Article de presse
Journal Lutte ouvrière N°2938
Guyane : sécheresse et profiteurs de crise
La sécheresse exceptionnelle qui touche la région amazonienne a particulièrement frappé la Guyane ces dernières semaines.
Publié le 20/11/2024
Le niveau historiquement bas de certains fleuves, notamment le Maroni à l’ouest et l’Oyapock à l’est, a perturbé l’approvisionnement des villages accessibles uniquement en pirogue. Cela a même perturbé certains services publics, en particulier les écoles, dont certaines ont fermé faute de transport scolaire. Certains écoliers ont été transportés par les hélicoptères de l’armée à Saint-Georges et Cayenne pour rejoindre leurs internats.

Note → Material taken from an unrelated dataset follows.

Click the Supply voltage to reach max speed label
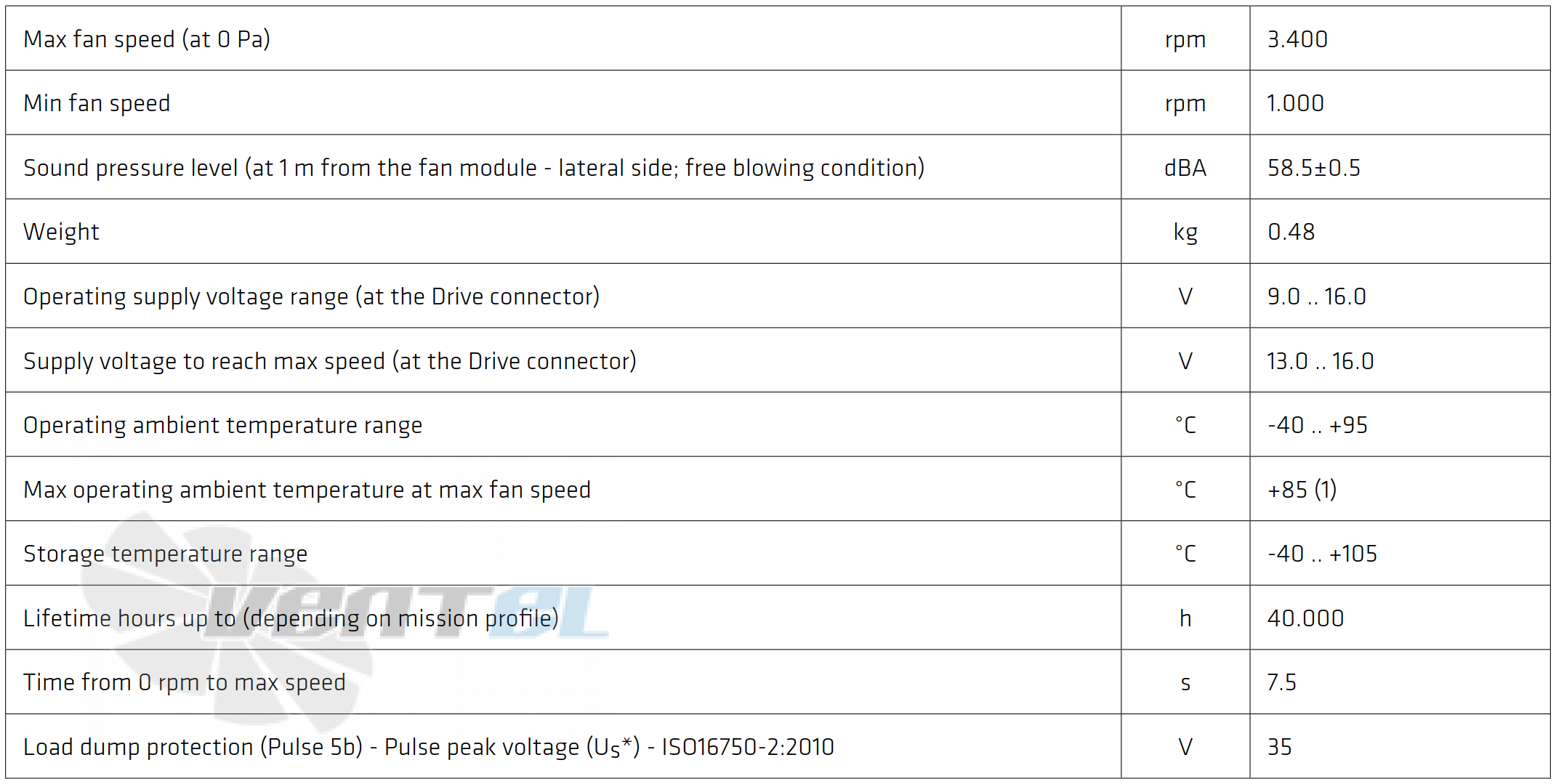The width and height of the screenshot is (1556, 784). (x=330, y=361)
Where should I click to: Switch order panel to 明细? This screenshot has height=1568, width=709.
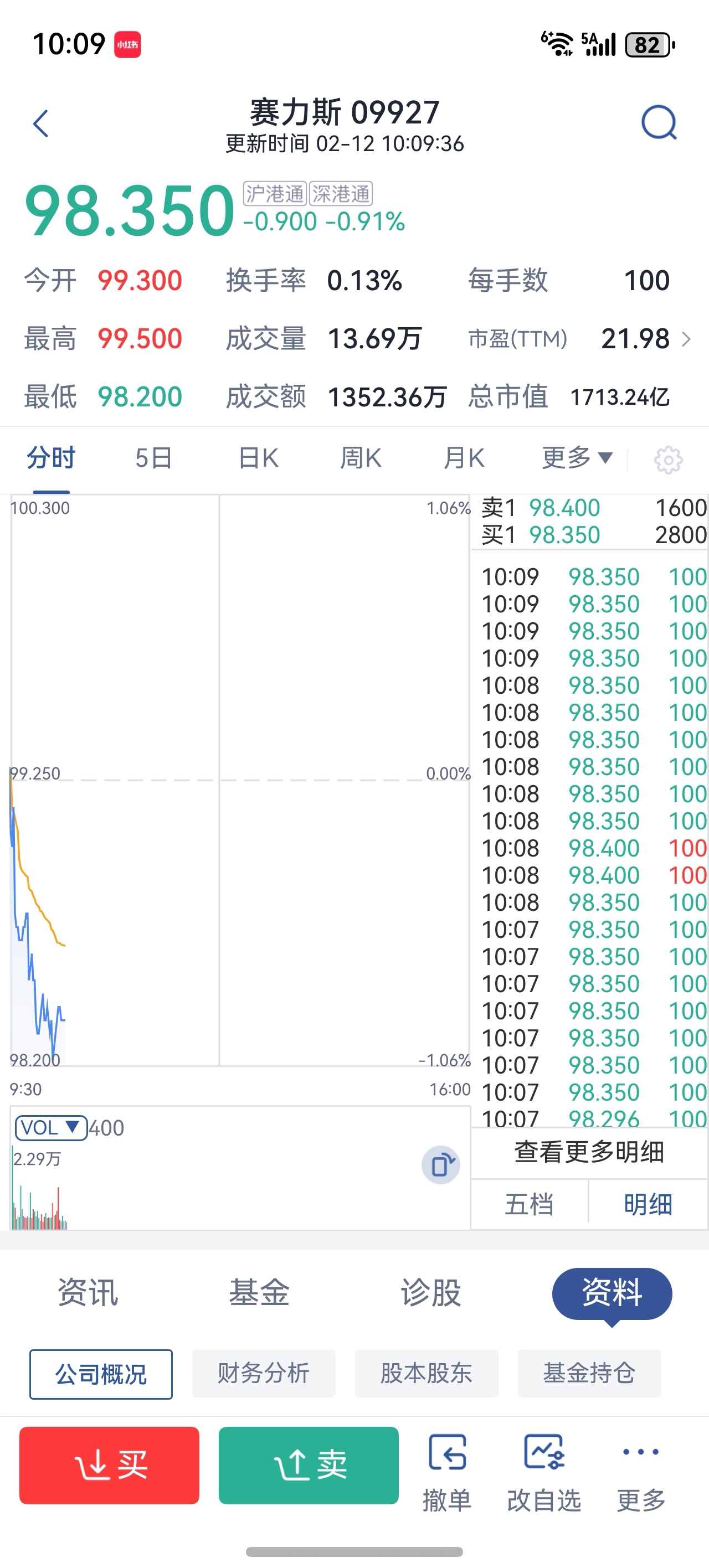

Si ces villages sont très durement touchés, de grandes villes commencent aussi à l’être : Mana et Saint-Laurent-du-Maroni, où l’eau potable est devenue une denrée rare. L’eau étant pompée dans les fleuves, le bas niveau fait que la marée apporte de l’eau salée et rend celle du robinet difficilement buvable. Le 13 novembre, la mairie de Saint-Laurent a pris un arrêté avertissant que l’eau n’était plus potable jusqu’à nouvel ordre.
Pour ce qui est de l’isolement des villages comme des problèmes d’alimentation en eau potable, l’incurie de l’État est en cause. Ce genre de crise s’est déjà produit et celle-ci était annoncée depuis longtemps. Mais les autorités n’ont fait qu’attendre et voir venir et n’ont rien anticipé. Par-dessus tout, le sous-développement est en cause. Les plans d’une route reliant certains villages isolés existent depuis 1988, mais restent dans les tiroirs. Ils peuvent éventuellement servir lors du passage du président de la République ou du ministre des Outre-mer pour un beau discours…
Enfin, il y a aussi les profiteurs de la crise, car dans les villages isolés ou à Saint- Laurent cette crise de l’eau entraîne une augmentation outrancière des prix. On connaissait la vie chère, mais cela empire. Dans un village comme Maripassoula, les magasins ne sont plus approvisionnés par pirogue mais par les avions d’Air Guyane et parfois par l’armée, avec cependant des volumes réduits. Les rayons sont donc en grande partie vides et le peu de produits restants voient leur prix multiplié par deux ou trois. La bouteille de gaz est passée de 70 à 100 euros, le lait en poudre de 38 à 68 euros. À Saint-Laurent, les packs d’eau dans les magasins sont rationnés à trois par famille. Le prix est autour de 4,15 euros dans les grandes enseignes et atteint 8 euros dans les petites épiceries… pour un peu plus d’un euro à Paris ! Tous ceux qui le peuvent se font livrer par des amis ou de la famille de l’eau minérale depuis Kourou ou Cayenne, où les packs sont vendus moins cher et ne sont pas rationnés.
Quand l’eau se raréfie, les profiteurs de crise, petits et surtout gros commerçants, sont à la manœuvre et prospèrent d’autant plus.